Why do I feel disconnected from my body? Papneja Method Dr Papneja

Q33. Why do I feel disconnected from my body?

The short answer: Because the attention has been living in the mind for so long that the body became background. It is still there. It has been trying to communicate the whole time. You have simply stopped receiving the signal.

The framework: The nervous system is the temple. This is not metaphor — it is the most precise description of what the body is in the context of the practice. Every food choice, every conversation, every thought, every environment is a nervous system input. The body is the instrument through which consciousness flows into experience. When the attention is chronically in the mind — in the narrative, the planning, the worrying, the replaying — the body registers as noise rather than signal.

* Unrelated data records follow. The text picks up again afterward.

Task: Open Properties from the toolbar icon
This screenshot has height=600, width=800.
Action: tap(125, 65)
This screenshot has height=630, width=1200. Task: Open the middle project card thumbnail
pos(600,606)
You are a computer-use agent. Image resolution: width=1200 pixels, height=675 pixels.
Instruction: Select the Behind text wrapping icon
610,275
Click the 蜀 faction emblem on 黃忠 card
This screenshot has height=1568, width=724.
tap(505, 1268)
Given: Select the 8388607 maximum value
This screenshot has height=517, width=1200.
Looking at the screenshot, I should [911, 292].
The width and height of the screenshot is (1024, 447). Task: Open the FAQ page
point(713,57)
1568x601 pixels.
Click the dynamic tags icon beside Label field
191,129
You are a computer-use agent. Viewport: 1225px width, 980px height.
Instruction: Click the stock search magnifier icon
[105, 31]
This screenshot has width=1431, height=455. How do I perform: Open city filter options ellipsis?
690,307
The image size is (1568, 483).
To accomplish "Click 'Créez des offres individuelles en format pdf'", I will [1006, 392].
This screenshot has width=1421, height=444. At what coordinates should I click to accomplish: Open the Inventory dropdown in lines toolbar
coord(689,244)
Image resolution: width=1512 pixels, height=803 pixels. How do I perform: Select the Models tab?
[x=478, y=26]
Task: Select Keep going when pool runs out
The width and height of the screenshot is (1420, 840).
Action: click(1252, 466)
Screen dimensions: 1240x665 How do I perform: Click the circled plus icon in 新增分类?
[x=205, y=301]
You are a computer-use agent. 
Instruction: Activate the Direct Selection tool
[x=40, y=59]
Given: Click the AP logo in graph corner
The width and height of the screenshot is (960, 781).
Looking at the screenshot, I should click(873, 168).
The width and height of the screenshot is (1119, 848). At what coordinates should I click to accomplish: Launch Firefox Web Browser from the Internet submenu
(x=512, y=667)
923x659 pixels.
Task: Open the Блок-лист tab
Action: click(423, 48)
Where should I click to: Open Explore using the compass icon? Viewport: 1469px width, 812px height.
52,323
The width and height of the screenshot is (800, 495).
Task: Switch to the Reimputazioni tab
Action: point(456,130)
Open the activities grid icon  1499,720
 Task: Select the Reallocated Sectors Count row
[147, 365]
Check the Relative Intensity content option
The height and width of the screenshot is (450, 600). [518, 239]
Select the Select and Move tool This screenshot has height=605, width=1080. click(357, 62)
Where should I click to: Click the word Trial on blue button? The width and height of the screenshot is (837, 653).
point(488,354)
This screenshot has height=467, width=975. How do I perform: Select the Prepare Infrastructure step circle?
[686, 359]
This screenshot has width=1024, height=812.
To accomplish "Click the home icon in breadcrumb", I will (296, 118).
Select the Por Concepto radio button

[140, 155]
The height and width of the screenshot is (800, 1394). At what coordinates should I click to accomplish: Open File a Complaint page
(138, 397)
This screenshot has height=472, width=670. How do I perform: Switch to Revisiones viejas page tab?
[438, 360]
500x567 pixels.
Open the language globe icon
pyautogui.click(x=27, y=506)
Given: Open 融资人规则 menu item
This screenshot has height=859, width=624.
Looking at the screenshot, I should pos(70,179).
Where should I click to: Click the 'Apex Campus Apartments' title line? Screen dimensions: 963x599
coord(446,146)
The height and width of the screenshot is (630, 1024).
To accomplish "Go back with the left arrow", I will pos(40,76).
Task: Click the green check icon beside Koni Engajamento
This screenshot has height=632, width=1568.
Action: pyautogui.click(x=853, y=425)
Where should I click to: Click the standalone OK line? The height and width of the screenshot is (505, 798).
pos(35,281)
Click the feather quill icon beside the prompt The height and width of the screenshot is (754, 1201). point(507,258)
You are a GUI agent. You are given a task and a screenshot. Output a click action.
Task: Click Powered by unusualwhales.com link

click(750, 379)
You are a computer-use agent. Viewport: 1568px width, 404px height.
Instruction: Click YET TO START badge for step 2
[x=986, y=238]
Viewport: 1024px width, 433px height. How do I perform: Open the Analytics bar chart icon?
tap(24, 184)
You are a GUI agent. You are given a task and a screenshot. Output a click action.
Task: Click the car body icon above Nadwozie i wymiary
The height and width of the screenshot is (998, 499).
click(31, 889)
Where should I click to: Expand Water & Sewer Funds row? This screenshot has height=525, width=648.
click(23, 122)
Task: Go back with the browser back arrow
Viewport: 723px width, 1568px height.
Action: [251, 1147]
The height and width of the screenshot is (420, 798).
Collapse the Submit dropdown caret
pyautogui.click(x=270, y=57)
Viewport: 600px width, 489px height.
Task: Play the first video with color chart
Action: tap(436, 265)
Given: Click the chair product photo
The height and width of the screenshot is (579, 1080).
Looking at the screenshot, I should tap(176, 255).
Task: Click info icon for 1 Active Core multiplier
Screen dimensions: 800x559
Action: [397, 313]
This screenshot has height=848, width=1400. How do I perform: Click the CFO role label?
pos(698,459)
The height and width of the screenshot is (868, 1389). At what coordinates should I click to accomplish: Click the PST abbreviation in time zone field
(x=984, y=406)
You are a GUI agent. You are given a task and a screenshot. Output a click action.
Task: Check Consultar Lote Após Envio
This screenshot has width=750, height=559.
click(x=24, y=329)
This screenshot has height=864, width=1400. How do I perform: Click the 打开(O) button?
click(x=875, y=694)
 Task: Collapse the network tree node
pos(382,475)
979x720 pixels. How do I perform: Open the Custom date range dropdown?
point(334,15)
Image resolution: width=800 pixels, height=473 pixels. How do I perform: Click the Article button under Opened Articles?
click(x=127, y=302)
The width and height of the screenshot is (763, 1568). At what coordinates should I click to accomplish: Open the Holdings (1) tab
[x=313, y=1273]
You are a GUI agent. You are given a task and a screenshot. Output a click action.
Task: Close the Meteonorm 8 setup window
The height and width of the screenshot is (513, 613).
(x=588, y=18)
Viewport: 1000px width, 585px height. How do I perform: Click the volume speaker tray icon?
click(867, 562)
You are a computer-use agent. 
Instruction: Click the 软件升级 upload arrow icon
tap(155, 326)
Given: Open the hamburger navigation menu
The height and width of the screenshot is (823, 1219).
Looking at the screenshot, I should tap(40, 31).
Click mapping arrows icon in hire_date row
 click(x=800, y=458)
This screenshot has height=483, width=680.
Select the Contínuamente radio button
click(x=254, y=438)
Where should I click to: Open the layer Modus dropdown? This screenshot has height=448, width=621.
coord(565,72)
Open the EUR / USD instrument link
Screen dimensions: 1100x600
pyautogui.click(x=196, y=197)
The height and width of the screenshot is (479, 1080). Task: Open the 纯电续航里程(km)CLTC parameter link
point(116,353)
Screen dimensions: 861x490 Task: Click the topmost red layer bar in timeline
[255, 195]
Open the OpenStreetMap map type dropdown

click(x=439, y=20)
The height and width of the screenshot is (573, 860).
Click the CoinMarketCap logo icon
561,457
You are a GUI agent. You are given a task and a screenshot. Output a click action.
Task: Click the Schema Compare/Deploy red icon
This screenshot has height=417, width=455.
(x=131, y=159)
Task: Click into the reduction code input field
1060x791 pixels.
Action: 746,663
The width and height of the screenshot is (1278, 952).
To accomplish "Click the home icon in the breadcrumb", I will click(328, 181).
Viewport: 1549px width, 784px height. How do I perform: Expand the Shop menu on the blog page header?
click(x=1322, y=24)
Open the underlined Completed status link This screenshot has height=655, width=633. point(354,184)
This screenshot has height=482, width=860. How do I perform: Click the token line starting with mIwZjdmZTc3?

Disconnection from the body is a Rajas-dominant pattern in many cases — the mind running at high velocity, consuming the available attention, leaving nothing for the physical instrument. In Mudha — the Tamas-dominant state — the disconnection takes the other form: the body feels heavy, absent, not quite real. Either way, the Surat has lost contact with the instrument it is operating through.

The tradition locates the third eye center — the point between the eyebrows — as the seat of the Surat’s attention during practice. This is also, not coincidentally, the point that regulates the autonomic nervous system’s balance between sympathetic and parasympathetic function. When the attention is gathered there, the nervous system begins to shift. The body becomes present again — not as a problem to be managed, but as the instrument it actually is.

Trauma is also relevant here. When the body has been the site of harm, the Surat learns to leave it — to dissociate — as a protective mechanism. The impression of the original event is stored in the body, and the attention avoids the body to avoid the impression. The practice works at the level of the impression, not the avoidance. Contact with consciousness is the solvent. As the impression thins, the body becomes safe to inhabit again.

The turn: The body did not abandon you. The attention abandoned the body. The practice brings the Surat back to the instrument. That is the reconnection.